My guess is this clog affected one bathroom that wasn’t used frequently but it’s hard to believe the sellers didn’t know about it. Sellers are responsible for disclosing known defects in most states but laws vary by location. Your daughter should pursue financial assistance from the sellers. My recommendation is she start by seeking help from her real estate agent who has a reputation to protect, and let them negotiate with seller’s realtor. Get an estimate for repairs and try to recover at least half as that’s what might have been the settlement before closing.
In my experience, a lawyer here would be a waste of time and money. The clog needs to be fixed now and lawyers take forever (think a minimum of 6 to 9 months) to settle the case and they’ll never get you the full amount, and then you’ve got to pay them too.

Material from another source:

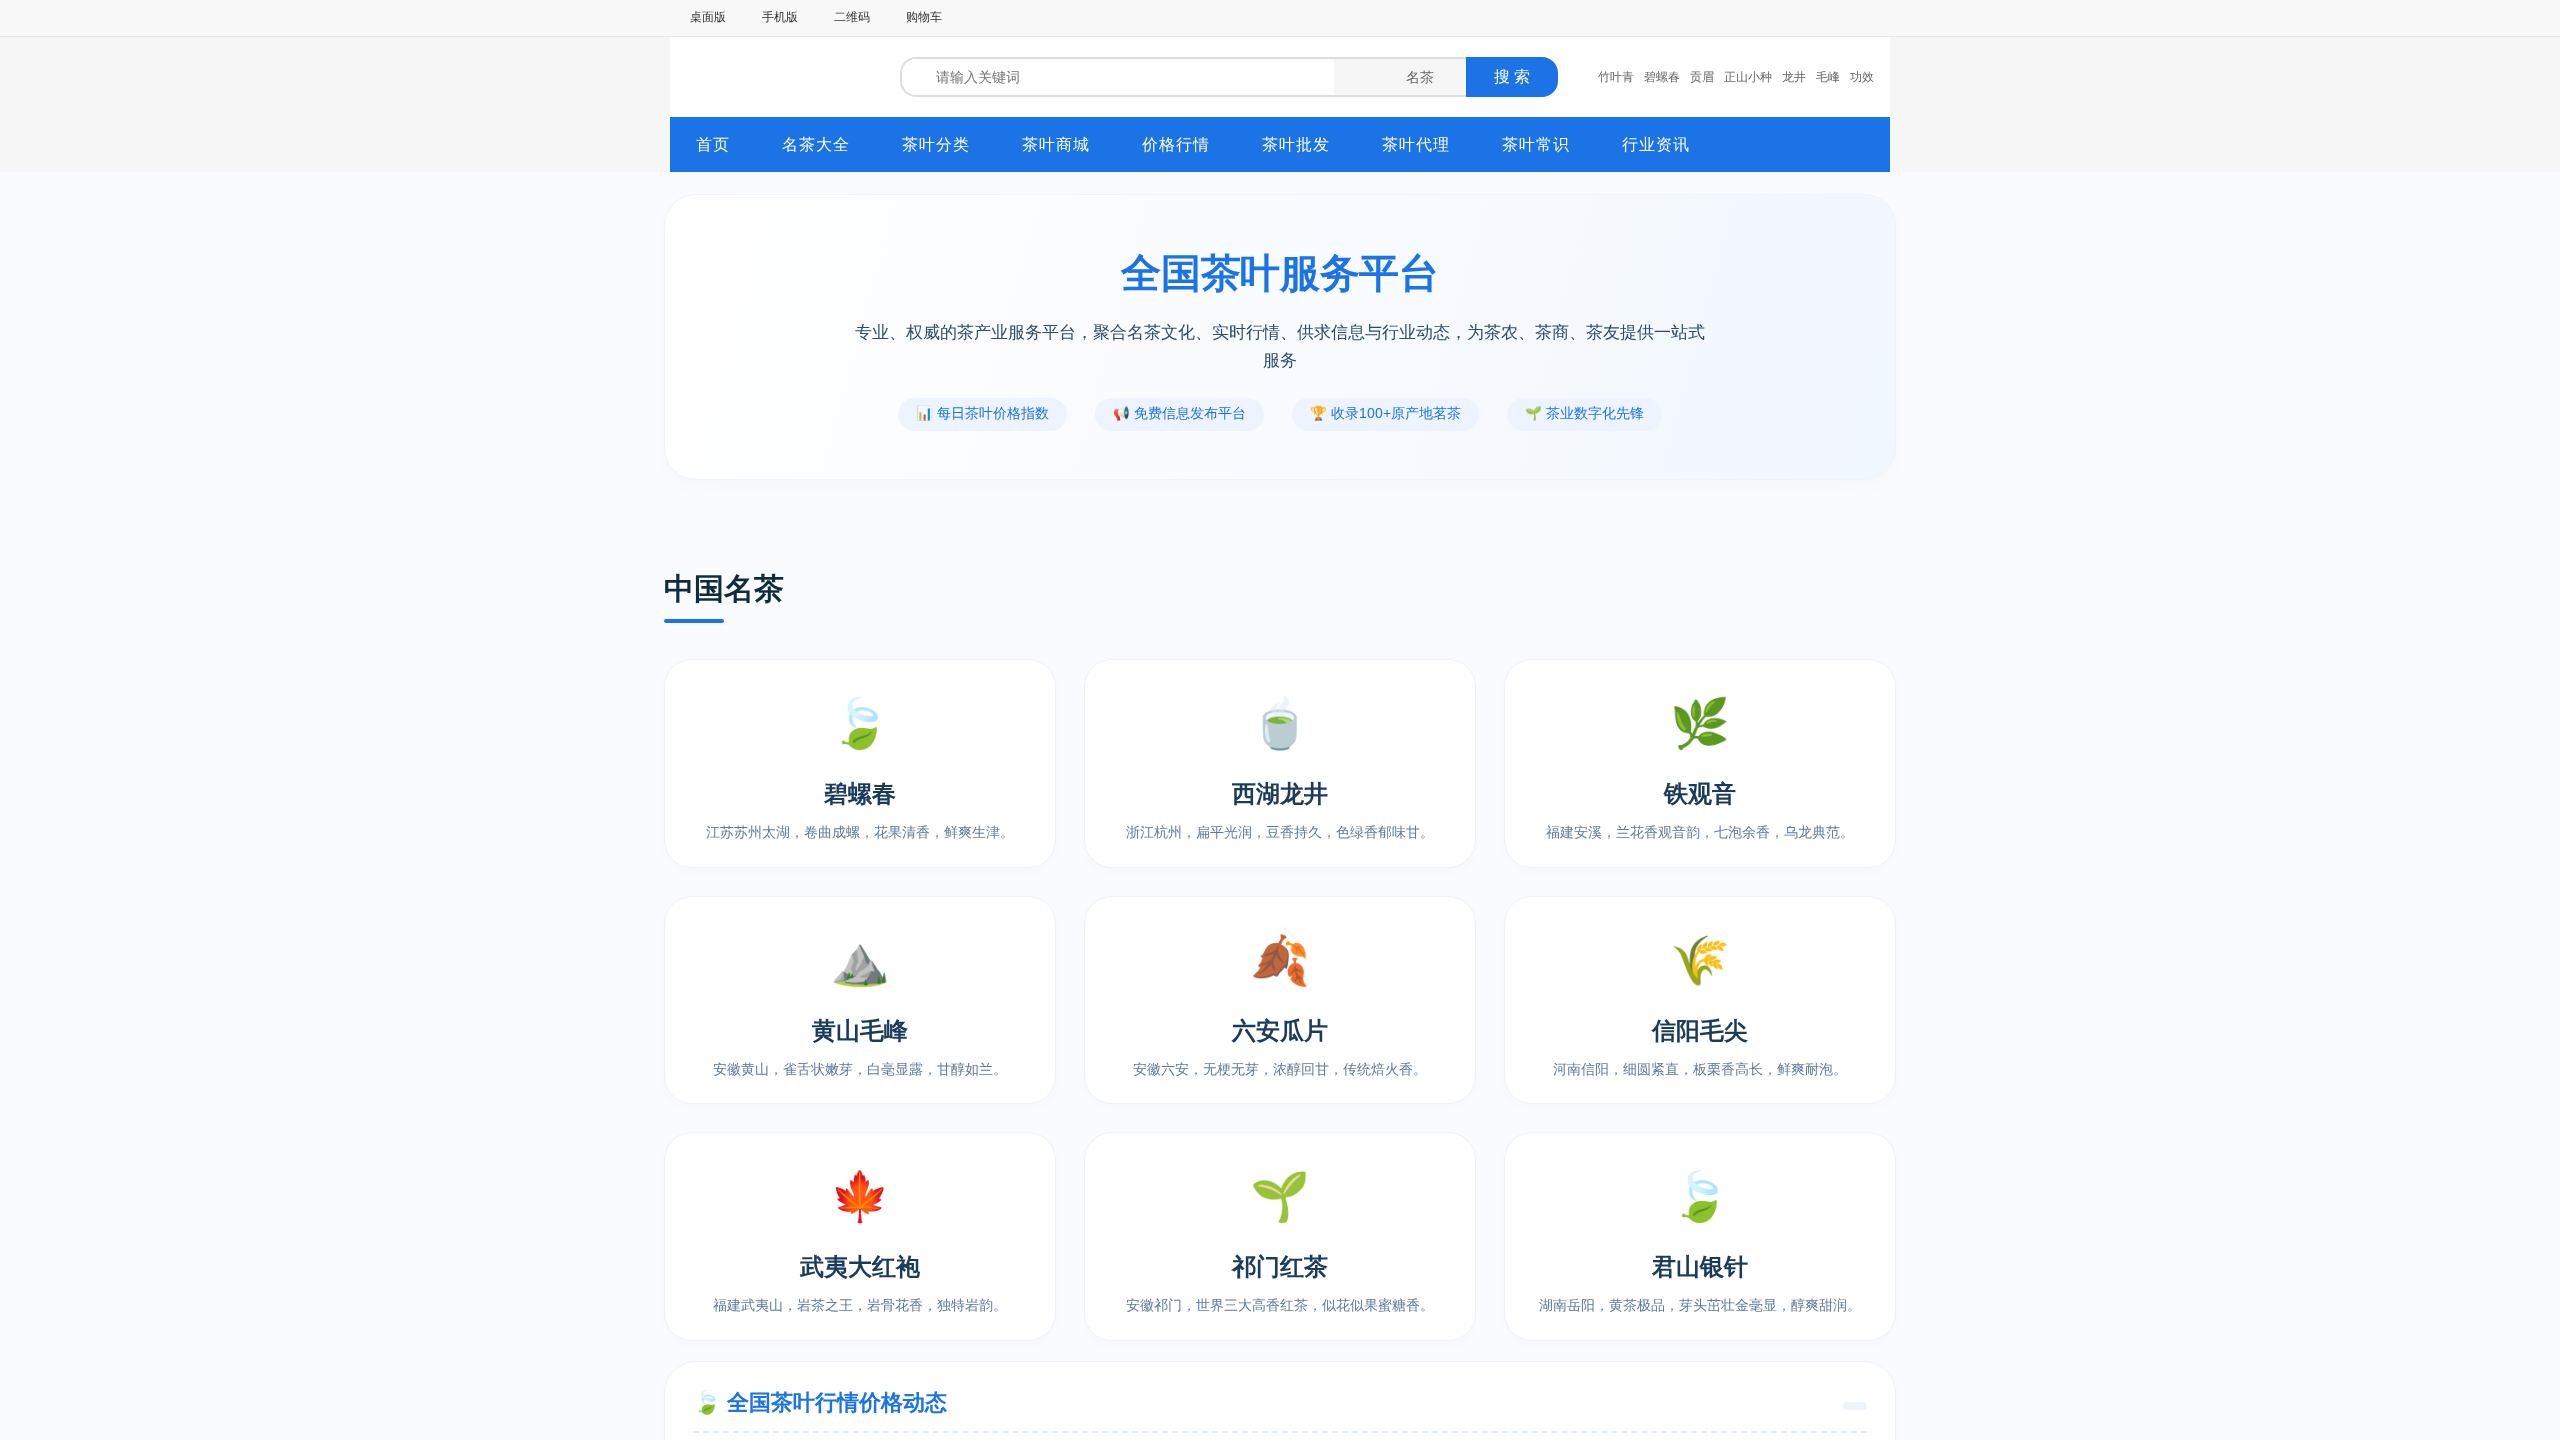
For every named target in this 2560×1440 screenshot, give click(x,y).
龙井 (1794, 77)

My sister has recently found a property listing that she likes and I want to make sure it’s the best purchase for her. It really helped when you stated that sellers can be asked to pay for repairs and that the project costs can also end up becoming split because while the property my sister found looks exactly like she wants it, there are a couple of small repairs that need to be done before it can be inhabitable but they’re nothing too serious. I’ll be sure to show this article to my sister so we can get an inspector to do a double check on the house to list down everything that needs to be done in case we missed anything.
Yes & the house we bought in Arizona had so many electrical problems that I had the home inspector come back & reinspect the repairs … because I was in New Hampshire.
How long after you sell a house are you responsible for repairs if something breaks after the sale of the house
please email a answer thank you
Response written here & emailed per your request
Audrey, There are 3 different scenarios here:
1 – When you buy an existing house, the buyer does a final walk through & assumes ownership for all problems at time of closing.
2 – Buyer based on their home inspection and/or final walk through can have money set aside in an escrow account to cover projected repair costs. The seller only gets this money when repairs completed, or the buyer if they have to make repairs, gets the money.
3 – With new construction, the builder has a 1 year warranty period. It’s pretty standard to do a walk through towards the end of the year, and then the builder makes repairs for things like nail pops, door that’s difficult to close, deck stairs that have settled, etc.
The biggest problems I’ve seen are inexperienced real estate agents who don’t get money set aside in escrow, and builders who get too busy to handle the little stuff for homes that have closed. My handyman business did builder punchlist work from 2004 to 2006, for this reason. Guess I should write another article about escrow for repairs, as I recently visited a homeowner who had 1.5-2 days worth of repairs they wanted, and no way to make the builder respond.